Najechał na ludzi, bo ich pies sikał na trawnik
Trzyosobowa rodzina, w tym 1,5 roczne dziecko w wózku, stali się ofiarą niewspółmiernej agresji ze strony kierowcy i jednocześnie właściciela przypadkowej posesji. Gdy agresor zobaczył, że pies spacerujących ulicą osób sika na trawnik przed jego domem, najechał swoim samochodem najpierw na wózek z dzieckiem, a później na mężczyznę wzywającego Policję. Za spowodowanie zagrożenia grozi mu 3 lata więzienia.
Tegoroczny pierwszy dzień wiosny zostanie zapamiętany przez rodzinę z Pruszkowa na bardzo długo. Tuż po 16.00 małżeństwo wraz z 1,5 rocznym synkiem oraz psami wyszło na przechadzkę. Kiedy przechodzili obok jednej z posesji ich pies zaczął załatwiać się na trawniku. W tym momencie zauważyli, ze jedzie w ich stronę samochód. Auto nie zatrzymując się wjechało w wózek powodując jego przewrócenie. Na szczęście chłopiec był przypięty szelkami i nie wypadł na ziemię. Natychmiast mama go podniosła, natomiast ojciec zwrócił uwagę kierowcy. Okazało się, że nie obchodzi go „jakiś wózek”, bo pies sika przed jego posesją.

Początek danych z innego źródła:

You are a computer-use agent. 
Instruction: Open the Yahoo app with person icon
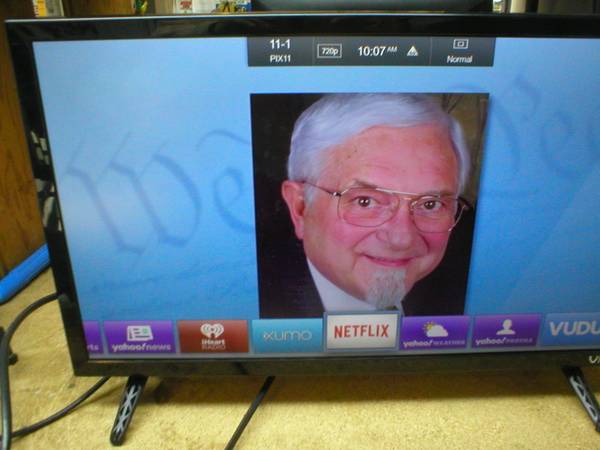[x=506, y=331]
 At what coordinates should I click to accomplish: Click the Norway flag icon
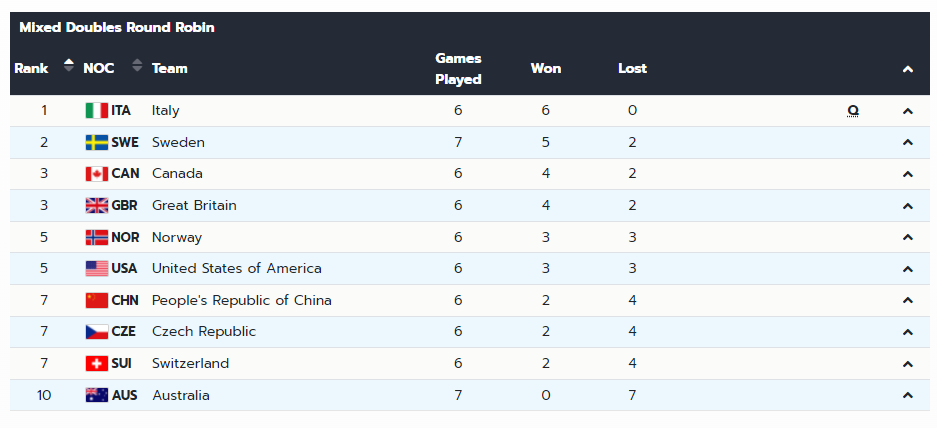tap(97, 238)
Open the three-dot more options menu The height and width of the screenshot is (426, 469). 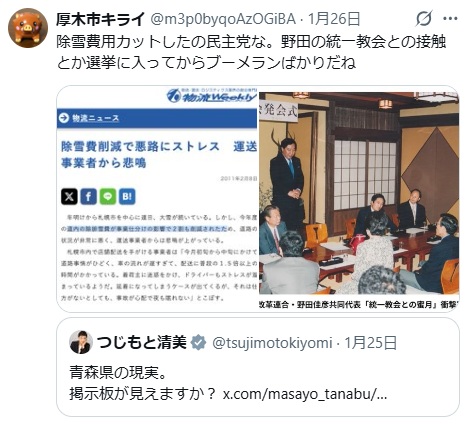coord(450,19)

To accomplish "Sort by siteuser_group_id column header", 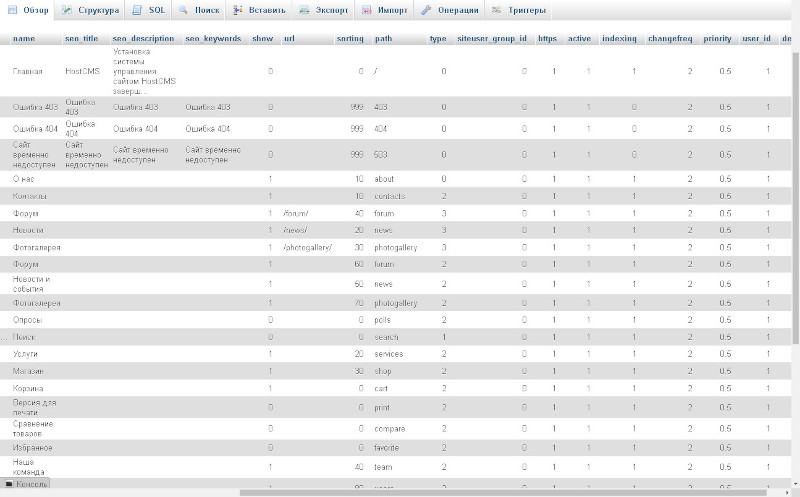I will (492, 38).
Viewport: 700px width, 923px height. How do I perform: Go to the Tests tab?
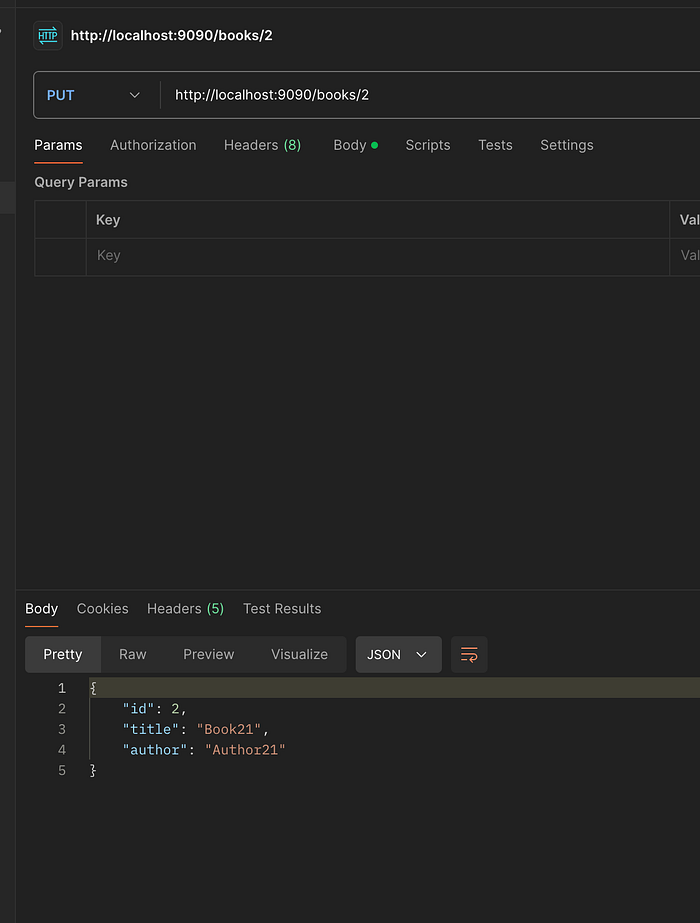(x=495, y=145)
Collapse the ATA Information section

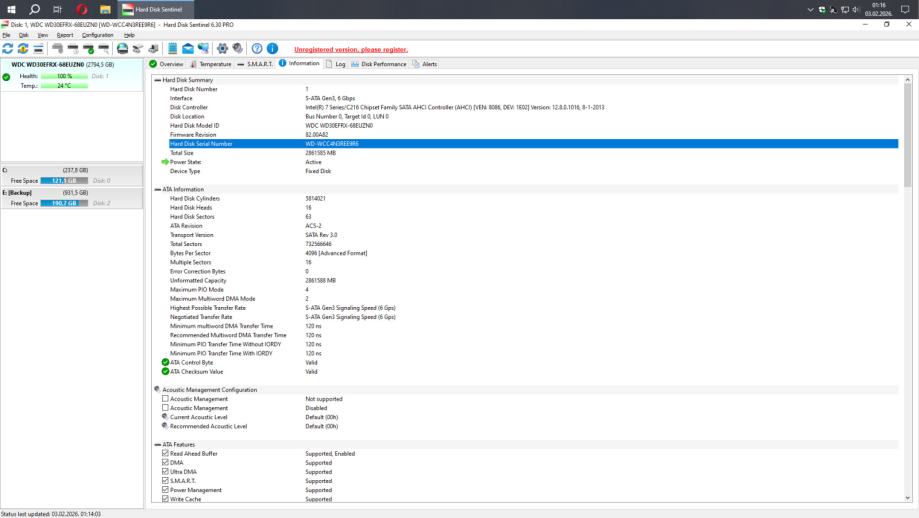pos(157,189)
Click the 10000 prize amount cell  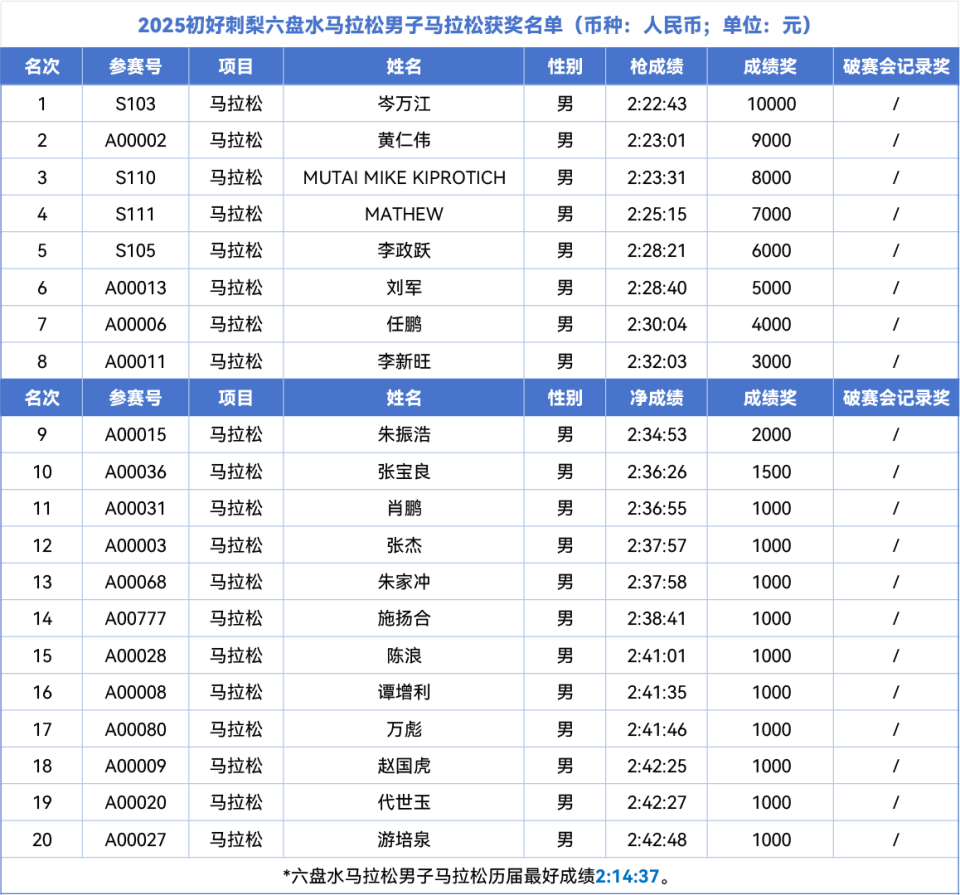pos(770,104)
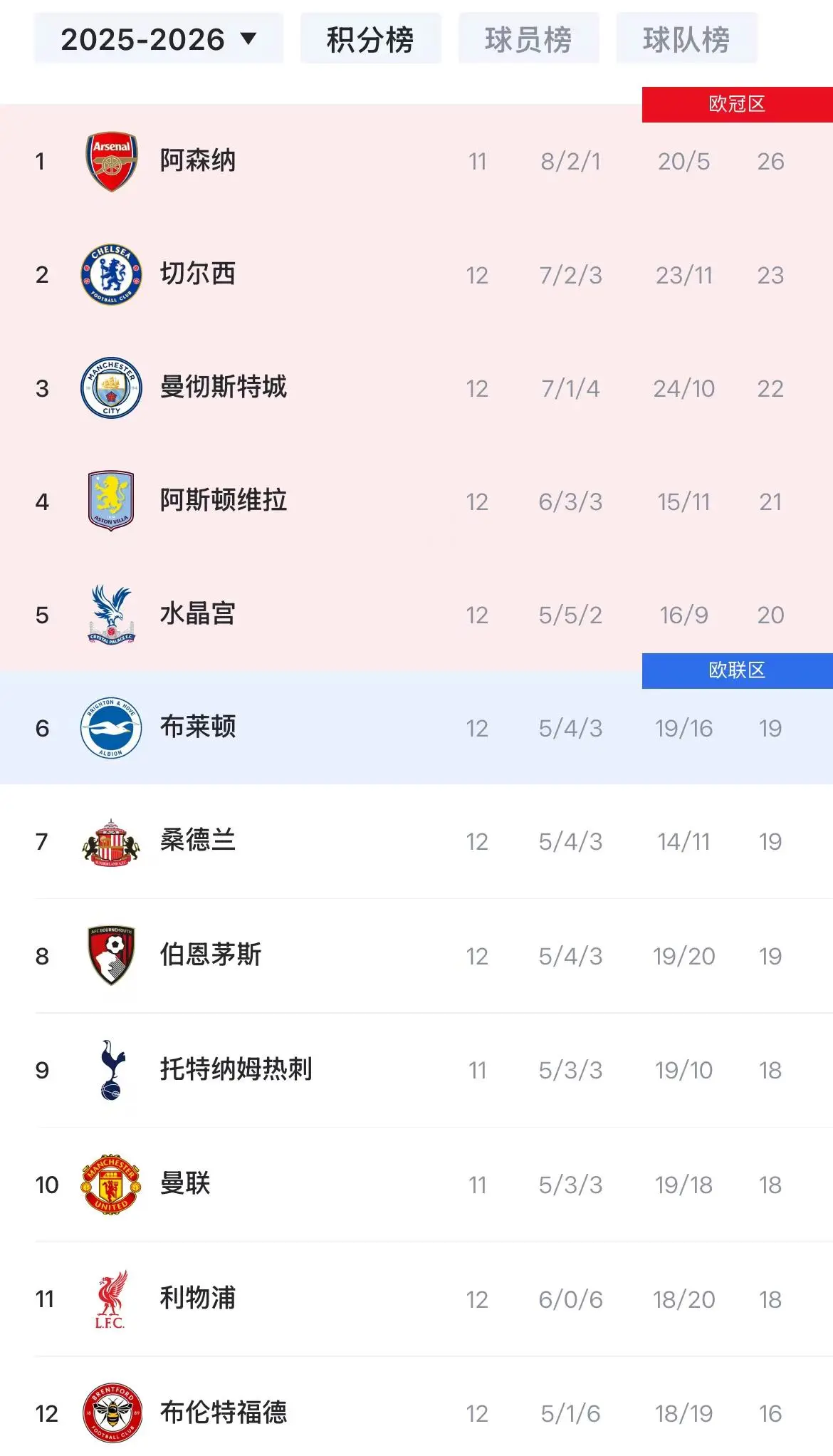The width and height of the screenshot is (833, 1456).
Task: Switch to the 球队榜 tab
Action: 686,39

Kiedy pokrzywdzony postanowił wezwać policjantów kierowca znów skoczył do swojego samochodu, włączył silnik, wrzucił bieg i z impetem uderzył w mężczyznę i jego zwierzęta. W wyniku tego zdarzenia zgłaszający odniósł obrażenia. Sprawca natomiast nie tylko niewzruszony poszedł do swojego domu, ale odważył się grozić poszkodowanemu.
Ciekawe, jaki system wartości preferuje sprawca zdarzenia Waldemar B. (55 l.).